## Data for review
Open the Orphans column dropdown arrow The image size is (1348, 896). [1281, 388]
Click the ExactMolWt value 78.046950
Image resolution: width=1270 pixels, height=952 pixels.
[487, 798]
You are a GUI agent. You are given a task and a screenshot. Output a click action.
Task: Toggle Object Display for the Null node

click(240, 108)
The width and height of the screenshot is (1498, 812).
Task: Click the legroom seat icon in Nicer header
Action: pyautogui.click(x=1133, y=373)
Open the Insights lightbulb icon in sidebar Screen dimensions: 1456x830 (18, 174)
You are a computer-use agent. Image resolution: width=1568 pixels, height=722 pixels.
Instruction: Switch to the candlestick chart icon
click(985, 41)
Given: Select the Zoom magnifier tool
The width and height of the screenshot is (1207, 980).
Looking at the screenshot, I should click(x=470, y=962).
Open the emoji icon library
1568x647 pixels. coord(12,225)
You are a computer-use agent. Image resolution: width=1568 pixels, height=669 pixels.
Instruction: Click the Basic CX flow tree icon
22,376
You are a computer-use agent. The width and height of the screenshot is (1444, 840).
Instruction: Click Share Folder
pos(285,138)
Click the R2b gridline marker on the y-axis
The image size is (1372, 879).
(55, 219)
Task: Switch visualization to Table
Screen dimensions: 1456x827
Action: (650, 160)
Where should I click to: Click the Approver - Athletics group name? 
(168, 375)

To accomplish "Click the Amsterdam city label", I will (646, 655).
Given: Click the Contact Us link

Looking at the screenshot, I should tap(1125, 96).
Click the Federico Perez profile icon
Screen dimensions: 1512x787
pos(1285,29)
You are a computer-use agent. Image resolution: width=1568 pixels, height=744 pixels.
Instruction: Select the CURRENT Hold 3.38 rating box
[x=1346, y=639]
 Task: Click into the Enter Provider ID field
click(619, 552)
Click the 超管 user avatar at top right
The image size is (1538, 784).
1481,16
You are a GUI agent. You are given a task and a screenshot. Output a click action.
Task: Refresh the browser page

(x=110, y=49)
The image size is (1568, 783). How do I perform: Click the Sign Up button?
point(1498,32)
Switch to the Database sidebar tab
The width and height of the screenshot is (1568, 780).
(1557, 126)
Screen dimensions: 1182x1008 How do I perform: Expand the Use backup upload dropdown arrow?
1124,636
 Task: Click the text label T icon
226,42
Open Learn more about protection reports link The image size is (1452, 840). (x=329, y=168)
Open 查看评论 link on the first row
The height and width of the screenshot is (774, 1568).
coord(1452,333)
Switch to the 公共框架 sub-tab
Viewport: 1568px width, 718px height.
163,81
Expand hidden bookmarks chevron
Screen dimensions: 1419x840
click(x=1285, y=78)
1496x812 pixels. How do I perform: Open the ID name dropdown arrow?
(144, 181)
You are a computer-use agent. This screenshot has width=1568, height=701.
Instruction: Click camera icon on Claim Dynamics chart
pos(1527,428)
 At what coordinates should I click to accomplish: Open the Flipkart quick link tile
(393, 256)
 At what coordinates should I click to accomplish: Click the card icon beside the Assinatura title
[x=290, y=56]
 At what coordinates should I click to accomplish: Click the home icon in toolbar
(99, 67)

## Work to complete
Reproduce, exactly, all the lines shown above.

## The completed task
Open the Orphans column dropdown arrow The image size is (1348, 896). [1281, 388]
Click the ExactMolWt value 78.046950
Image resolution: width=1270 pixels, height=952 pixels.
[487, 798]
You are a GUI agent. You are given a task and a screenshot. Output a click action.
Task: Toggle Object Display for the Null node

click(240, 108)
The width and height of the screenshot is (1498, 812).
Task: Click the legroom seat icon in Nicer header
Action: pyautogui.click(x=1133, y=373)
Open the Insights lightbulb icon in sidebar Screen dimensions: 1456x830 (18, 174)
You are a computer-use agent. Image resolution: width=1568 pixels, height=722 pixels.
Instruction: Switch to the candlestick chart icon
click(985, 41)
Given: Select the Zoom magnifier tool
The width and height of the screenshot is (1207, 980).
Looking at the screenshot, I should click(x=470, y=962).
Open the emoji icon library
1568x647 pixels. coord(12,225)
You are a computer-use agent. Image resolution: width=1568 pixels, height=669 pixels.
Instruction: Click the Basic CX flow tree icon
22,376
You are a computer-use agent. The width and height of the screenshot is (1444, 840).
Instruction: Click Share Folder
pos(285,138)
Click the R2b gridline marker on the y-axis
The image size is (1372, 879).
(55, 219)
Task: Switch visualization to Table
Screen dimensions: 1456x827
Action: (650, 160)
Where should I click to: Click the Approver - Athletics group name? 
(168, 375)

To accomplish "Click the Amsterdam city label", I will (646, 655).
Given: Click the Contact Us link

Looking at the screenshot, I should tap(1125, 96).
Click the Federico Perez profile icon
Screen dimensions: 1512x787
pos(1285,29)
You are a computer-use agent. Image resolution: width=1568 pixels, height=744 pixels.
Instruction: Select the CURRENT Hold 3.38 rating box
[x=1346, y=639]
 Task: Click into the Enter Provider ID field
click(619, 552)
Click the 超管 user avatar at top right
The image size is (1538, 784).
1481,16
You are a GUI agent. You are given a task and a screenshot. Output a click action.
Task: Refresh the browser page

(x=110, y=49)
The image size is (1568, 783). How do I perform: Click the Sign Up button?
point(1498,32)
Switch to the Database sidebar tab
The width and height of the screenshot is (1568, 780).
(1557, 126)
Screen dimensions: 1182x1008 How do I perform: Expand the Use backup upload dropdown arrow?
1124,636
 Task: Click the text label T icon
226,42
Open Learn more about protection reports link The image size is (1452, 840). (x=329, y=168)
Open 查看评论 link on the first row
The height and width of the screenshot is (774, 1568).
coord(1452,333)
Switch to the 公共框架 sub-tab
Viewport: 1568px width, 718px height.
163,81
Expand hidden bookmarks chevron
Screen dimensions: 1419x840
click(x=1285, y=78)
1496x812 pixels. How do I perform: Open the ID name dropdown arrow?
(144, 181)
You are a computer-use agent. This screenshot has width=1568, height=701.
Instruction: Click camera icon on Claim Dynamics chart
pos(1527,428)
 At what coordinates should I click to accomplish: Open the Flipkart quick link tile
(393, 256)
 At what coordinates should I click to accomplish: Click the card icon beside the Assinatura title
[x=290, y=56]
 At what coordinates should I click to accomplish: Click the home icon in toolbar
(99, 67)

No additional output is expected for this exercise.